* Exercise 1 *
In the passage about Sumsion below, which composers are named as his particular friends among those who frequented the festival? List all of them.

··· Document section ···

Sumsion maintained personal friendships with many of the well-known composers who frequented the festival, particularly Vaughan Williams, Finzi, and Howells. Social gatherings at the festival, in which Sumsion's wife Alice played a significant role, helped to cultivate these relationships. In 2007 Ursula Vaughan Williams still recalled that her husband had been 'great friends' with Herbert and Alice. (Note: Sumsion was called 'John' by his friends) Sumsion was considered part of Finzi's intimate circle and was a frequent guest at Finzi's home at Ashmansworth in Hampshire; the Sumsion and Finzi families (the Sumsions had three sons, the Finzis two) also went on holiday together. The Sumsion and Howells families were likewise close, evidenced by the fact that in 1935 the Sumsions hosted Howells and his wife for Christmas following the death of the Howellses' son Michael; and according to one Howells biographer, it was Sumsion who first encouraged Howells to allow Hymnus Paradisi, written in Michael's memory, to be performed. (Note: Spicer 1998 contends that Howells first showed Hymnus Paradis to Sumsion, who in turn showed it to Finzi, and that only after these two expressed their enthusiasm did Howells show the music to Vaughan Williams. Boden 1992 also notes that it was Sumsion who suggested the title of the work to Howells.)

Sumsion also led an active professional life outside the cathedral. He had begun composing as a young man and continued to accept commissions when he was well into his eighties. Possibly his last work was a set of hymns entitled 'Four Hymns', to words by Paul Wigmore, and published by Oecumuse in the autumn of 1995, only weeks after Sumsion's death. He composed many works for organ and choir, as well as chamber and orchestral pieces and a book of piano exercises. Sumsion also taught piano, organ, and composition privately, adjudicated at competitions, accompanied vocalists and played with chamber groups, and performed as an organ recitalist. His 1965 recording of Elgar's Organ Sonata, which he recorded in one 'take', is now regarded as the standard interpretation of that work. Concurrent with his post at the cathedral Sumsion served as director of music at Cheltenham Ladies' College (1935–1968) and directed the Gloucester Choral and Orchestral Societies. As a teacher and choir trainer he was said to be demanding yet kind and encouraging, displaying 'that rare gift that made people want to do well for him'. Sumsion was honoured with a Lambeth Doctorate in 1947 and was appointed CBE in 1961.

··· Data extract ···

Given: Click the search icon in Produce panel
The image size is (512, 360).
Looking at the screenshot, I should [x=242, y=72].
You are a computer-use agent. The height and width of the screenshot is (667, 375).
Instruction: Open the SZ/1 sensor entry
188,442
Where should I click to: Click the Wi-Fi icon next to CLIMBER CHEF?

···
··· Data extract ···

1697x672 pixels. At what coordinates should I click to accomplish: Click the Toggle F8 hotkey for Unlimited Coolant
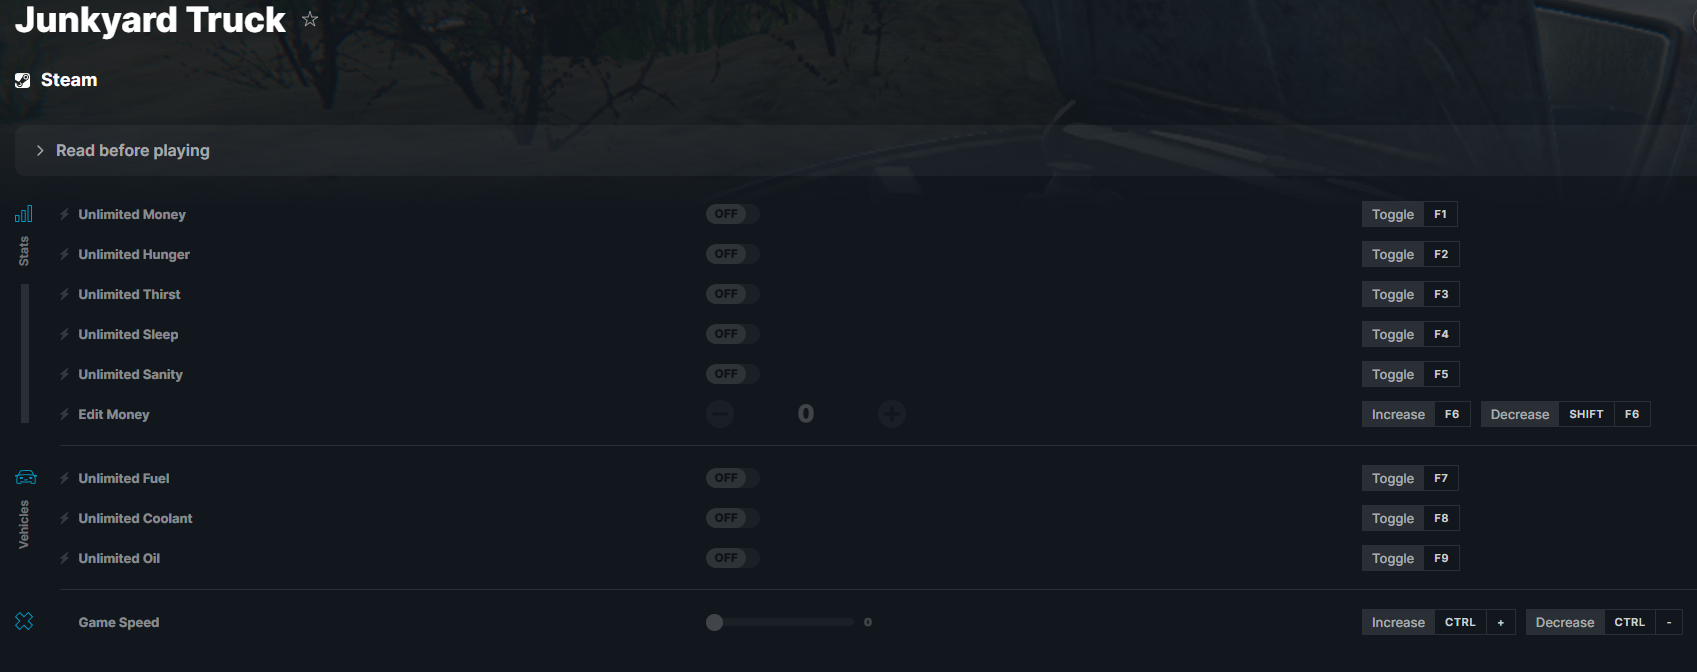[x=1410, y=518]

···
··· Data extract ···

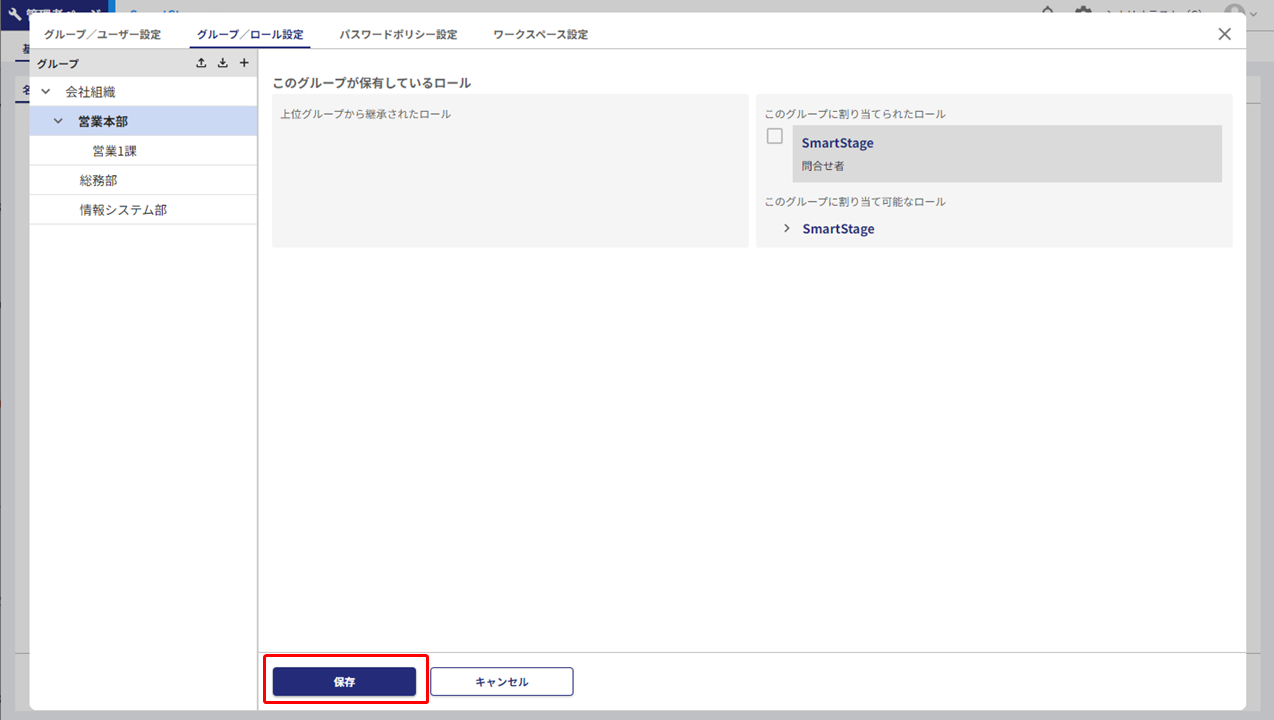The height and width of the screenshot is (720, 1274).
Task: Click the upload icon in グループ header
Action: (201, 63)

···

* Exercise 2 *
Rewrite the rows starting at the line with "The height and width of the screenshot is (720, 1274)." and ending at the line with "Action: (201, 63)", replacing "upload" with "download" and leaving everything else unchanged. Omit the pictures from your answer.

* Worked answer 1 *
Vaughan Williams, Finzi, Howells

* Worked answer 2 *
The height and width of the screenshot is (720, 1274).
Task: Click the download icon in グループ header
Action: (201, 63)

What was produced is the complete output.